Alpha blending

http://www.steik.org/dump/RanPG21feb.png

This is a game i’m making (assets are “borrowed” from blizzard, I’m going to write an article on that later)

However i’m not satisfied with how the alpha blending is done.
But i’m fairly sure that it’s just a matter of one simple configuration option that I don’t know about :stuck_out_tongue:

This is an example texture I work with:

They are all in PNG format and have a transparent background.

The alpha works in panda, partially, but it seems to “blend” with grey for some reason. You can see it in the leaves of the trees in the screenshot.

Weird thing is… I render them as two sided polygons and it seems that the other side is fine… sometimes. It also depends on the angle I view them from, from some angles the transparency is correct.

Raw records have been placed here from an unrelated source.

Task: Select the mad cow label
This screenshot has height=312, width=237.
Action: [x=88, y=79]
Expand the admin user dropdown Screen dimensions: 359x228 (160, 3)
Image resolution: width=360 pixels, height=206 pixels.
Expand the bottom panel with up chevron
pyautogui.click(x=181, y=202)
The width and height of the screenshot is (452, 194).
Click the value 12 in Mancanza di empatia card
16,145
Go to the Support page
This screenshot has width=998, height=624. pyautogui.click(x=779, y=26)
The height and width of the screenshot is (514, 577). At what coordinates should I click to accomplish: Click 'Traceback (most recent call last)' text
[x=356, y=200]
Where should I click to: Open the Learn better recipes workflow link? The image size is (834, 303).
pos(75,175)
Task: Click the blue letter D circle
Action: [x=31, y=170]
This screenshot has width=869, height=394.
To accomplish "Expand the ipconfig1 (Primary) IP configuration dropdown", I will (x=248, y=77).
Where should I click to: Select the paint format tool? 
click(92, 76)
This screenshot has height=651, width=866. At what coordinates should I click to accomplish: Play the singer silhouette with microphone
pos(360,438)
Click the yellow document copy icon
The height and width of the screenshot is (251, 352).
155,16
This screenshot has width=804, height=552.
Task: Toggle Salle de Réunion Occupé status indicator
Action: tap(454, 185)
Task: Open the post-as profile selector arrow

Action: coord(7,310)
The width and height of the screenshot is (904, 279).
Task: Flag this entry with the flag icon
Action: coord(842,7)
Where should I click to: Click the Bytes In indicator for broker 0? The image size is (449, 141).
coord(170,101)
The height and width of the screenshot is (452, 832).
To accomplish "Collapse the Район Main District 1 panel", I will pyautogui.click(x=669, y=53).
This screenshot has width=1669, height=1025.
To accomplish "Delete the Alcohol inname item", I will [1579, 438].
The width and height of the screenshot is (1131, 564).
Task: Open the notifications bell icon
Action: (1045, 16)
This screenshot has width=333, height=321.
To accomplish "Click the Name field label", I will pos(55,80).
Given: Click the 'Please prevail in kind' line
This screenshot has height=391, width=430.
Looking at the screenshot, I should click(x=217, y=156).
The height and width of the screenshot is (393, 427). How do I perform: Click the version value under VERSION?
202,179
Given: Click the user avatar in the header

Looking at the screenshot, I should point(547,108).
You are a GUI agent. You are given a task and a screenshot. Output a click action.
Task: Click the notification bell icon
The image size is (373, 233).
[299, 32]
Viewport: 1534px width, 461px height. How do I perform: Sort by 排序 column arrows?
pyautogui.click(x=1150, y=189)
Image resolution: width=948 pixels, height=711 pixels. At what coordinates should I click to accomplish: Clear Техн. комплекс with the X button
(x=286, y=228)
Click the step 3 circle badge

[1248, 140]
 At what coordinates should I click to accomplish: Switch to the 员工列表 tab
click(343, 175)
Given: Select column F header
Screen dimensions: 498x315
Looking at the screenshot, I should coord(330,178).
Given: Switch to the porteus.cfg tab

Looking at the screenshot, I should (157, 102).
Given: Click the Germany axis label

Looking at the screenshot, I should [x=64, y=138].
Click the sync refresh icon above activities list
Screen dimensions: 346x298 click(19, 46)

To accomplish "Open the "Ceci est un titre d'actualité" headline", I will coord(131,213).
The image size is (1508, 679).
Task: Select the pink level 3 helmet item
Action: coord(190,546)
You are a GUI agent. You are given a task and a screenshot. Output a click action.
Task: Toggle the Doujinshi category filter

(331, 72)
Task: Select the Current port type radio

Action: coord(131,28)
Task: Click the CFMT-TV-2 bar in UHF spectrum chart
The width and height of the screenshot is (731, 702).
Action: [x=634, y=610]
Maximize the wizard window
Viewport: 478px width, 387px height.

Allthough when i say correct, I mean that I don’t get grey. But instead something like this: (see lower one)

But i suspect that has to do with the ordering of polygons… Which i’m not sure I can do anything about because I get it as 1 model.

Anyway… any help would be appriciated!

Yes, this is a polygon ordering issues. Since the tree is one model and is self-occluding, Panda is unable to sort the polygons automatically in the correct back-to-front order for soft-edged transparency. This means that the antialiased edges of your cutouts look weird when they happen to get sorted incorrectly (and whether they get sorted correctly depends on the viewing angle).

This is a problem with any 3-D engine, not just Panda. There are several possible solutions, but none of them is perfect. See the Transparency and Blending page for a longer explanation, not all of which pertains to this situation.

The easiest thing to do in your case is probably to use MBinary or MMultisample mode to enable transparency, instead of the default MAlpha:

tree.setTransparency(TransparencyAttrib.MBinary, 1)

You might also try MDual, but from the screenshots I think you might already be using that mode.

You can also enable this mode by editing the egg file, or by setting a flag in egg-palettize if you are using that tool.

David

The edges of his leaves look like his sky dome. Here’s what I think is happening:

  • Panda renders the sky, filling the screen with greenish grey.

  • Panda renders some leaves. The edges of the leaves are 80% transparent, and they blend with the grey-green sky, leaving mostly grey-green. These blended pixels are written to the frame buffer with depth-writes enabled.

  • Panda tries to render some more leaves behind those leaves, but because depth-writes were enabled, those leaves are occluded by the grey-green edge pixels that were written before.

This is the exact situation that MDual was designed for… he should try MDual.

tree.setTransparency(TransparencyAttrib.MDual, 1)

Thanks!

I had actually tried setting render to MDual with no luck, but setting it directly on the node, with priority, fixed my problem!